How to connect to older Samba server versions using Vista RC1

I ran across an issue with my home network server, which is running an older version of Linux and Samba to share files around the house. Vista RC1 wouldn’t authenticate with the server. After some digging using Google I found out that you need to change one of the local security policies (Local Policies – Security Options – Network Security: LAN manager authentication level) from “Send NTLMv2 response only” to “Send LM & NTLM – use NTLMv2 session security if negotiated”.

Unfortunately the machine I had this problem on didn’t have the secpol.msc file on it (I still don’t know why), so I dug some more and found that there is an equivalent raw registry key:

HKLM/System/CurrentControlCset/Control/LSA – LMCompatibilityLevel

It’s 3 by default on Vista RC1 (NTLM2 only) and I had to change it to 1 (LM & NTLM, NTLMv2 if negotiated).

I’m afraid that this will bite some other folks like me who have “unorthodox” network setups at home.
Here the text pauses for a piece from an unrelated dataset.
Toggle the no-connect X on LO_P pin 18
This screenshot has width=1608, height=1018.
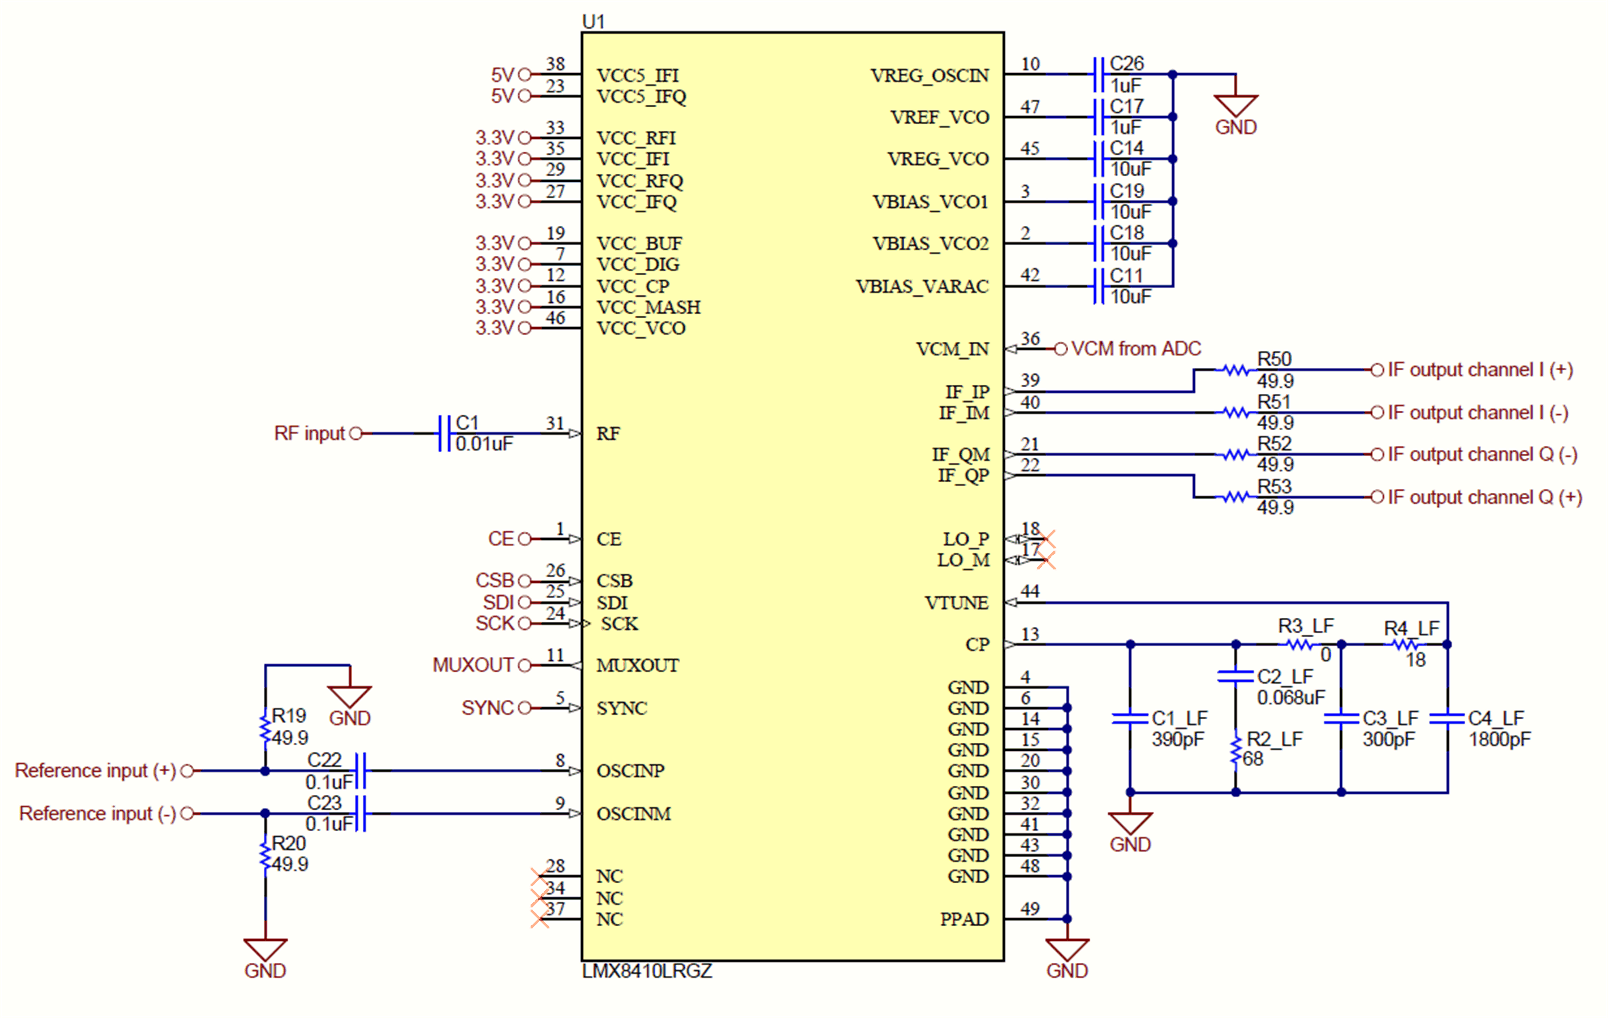1048,540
I hope Microsoft has a good reason to ship with this default setting, but I’d advocate they change it.

Update: A friend at Microsoft helped me realize that enabling LM & NTLM can be a potential security risk. Passwords can be stolen when using LM and NTLM. Vista uses NTLM2 by default to guard against the known vulnerabilities of NT & NTLM authentication.

In my personal situation I’m not that worried about changing the setting, since my computers stay isolated on my home network, but it’s probably not for everybody.

1 Comments

  1. Matt

    If you have access to the server, open the smb.conf file and add the line:
    encrypt passwords=yes
    This makes samba not use plain text passwords, and windows 7 is then happy to connect properly!